Les réfugiés italiens avaient en tout cas réussi à exercer une pression efficace. L’Italie fit de nombreuses demandes d’extradition de nature « politique » : 5 en 1981, 76 en 1982, 110 en 1984, 38 en 1985, 30 en 1986, 15 en 1987… mais aucune ne fut acceptée. L’État italien, fou de rage, accusa même en 1984 la France de diriger les Brigades Rouges depuis une cellule spéciale à l’Élysée ! De telles accusations délirantes font partie du folklore du droit italien et le rendent d’autant plus dangereux.

En mars 1998, le premier ministre Lionel Jospin confirma encore la « doctrine Mitterrand » aux avocats Jean-Jacques de Felice et Irène Terrel :

« Maîtres, vous avez appelé mon attention par une lettre du 5 février dernier sur la situation de ressortissants italiens installés en France à la suite d’actes de nature violente d’inspiration politique réprimés dans leur pays. Vous avez fait valoir que la décision avait été prise en 1985 par le Président François Mitterrand de ne pas extrader ces personnes qui avaient renoncé à leurs agissements antérieurs et avaient souvent refait leur vie en France.

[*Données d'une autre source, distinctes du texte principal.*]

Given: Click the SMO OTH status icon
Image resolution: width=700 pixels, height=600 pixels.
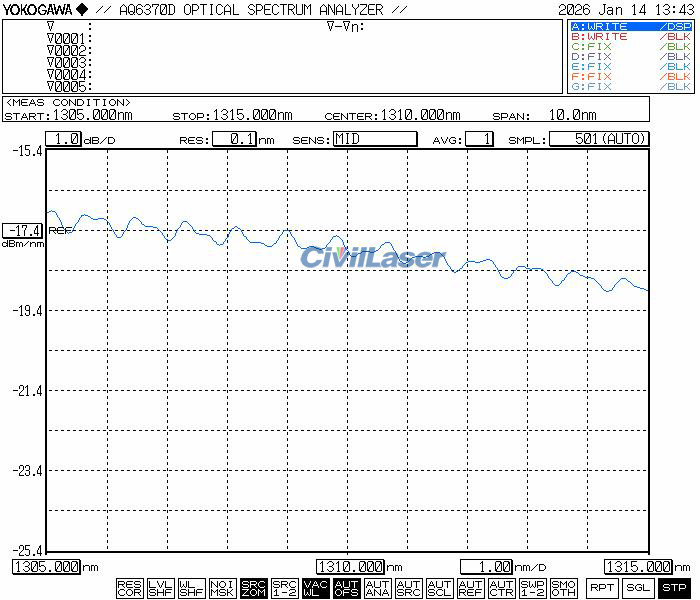Looking at the screenshot, I should point(563,588).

Je vous indique que mon Gouvernement n’a pas l’intention de modifier l’attitude qui a été celle de la France jusqu’à présent. C’est pourquoi il n’a fait et ne fera droit à aucune demande d’extradition d’un des ressortissants italiens qui sont venus chez nous dans les conditions que j’ai précédemment indiquées. »

Seulement, la Gauche perdait toujours plus ses valeurs au cours de ce processus et les coups se révélèrent toujours plus forts, la pression toujours plus grande. Cela se montra en 2002 avec l’extradition de Paolo Persichetti, arrêté à la fin du mois d’août et directement extradé… Alors qu’il avait une fonction d’enseignant à Paris 8, une université basée à Saint-Denis et un bastion de la Gauche !

Et pour souligner encore le scandale que représenta l’extradition de cet ancien membre de l’Union des Communistes Combattants, il faut savoir qu’Edouard Balladur, comme premier ministre, avait accepté de signer le décret d’extradition en 1994, alors qu’il avait été arrêté à la fin de l’année 1993, et que c’est François Mitterrand lui-même qui prit l’initiative de publiquement appeler à sa libération !

Enfin, Paolo Persichetti avait vu son extradition justifiée pour un « crime de sang » : un repenti avait affirmé qu’il avait été l’auteur des coups de feu contre un général. Or, le procès en Italie le lava rapidement de cette accusation, mais le condamna à une lourde peine simplement pour l’appartenance à une « bande armée ».

Son extradition en 2002 était ainsi une attaque directe contre la « doctrine Mitterrand » et les valeurs de la Gauche. Il s’ensuivit, en 2004, l’accord pour l’extradition de Cesare Battisti, gardien d’immeuble et écrivain, qui prit le parti de s’enfuir au Brésil, et en 2007 de Marina Petrella, assistante sociale, que le président de la République Nicolas Sarkozy bloqua finalement.

Surtout, le Conseil d’État remit officiellement en cause la « doctrine Mitterand » en 2005, en niant toute valeur juridique :

« Considérant que, si le requérant invoque les déclarations faites par le Président de la République, le 20 avril 1985, lors du congrès d’un mouvement de défense des droits de l’homme, au sujet du traitement par les autorités françaises des demandes d’extradition de ressortissants italiens ayant participé à des actions terroristes en Italie et installés depuis de nombreuses années en France, ces propos, qui doivent, au demeurant, être rapprochés de ceux tenus à plusieurs reprises par la même autorité sur le même sujet, qui réservaient le cas des personnes reconnues coupables dans leur pays, comme le requérant, de crimes de sang, sont, en eux-mêmes, dépourvus d’effet juridique ; qu’il en va également ainsi de la lettre du Premier ministre adressée, le 4 mars 1998, aux défenseurs de ces ressortissants. »

Cela n’est que du blabla sans intérêt, reflétant simplement le changement de rapport de force politique entre Gauche et Droite.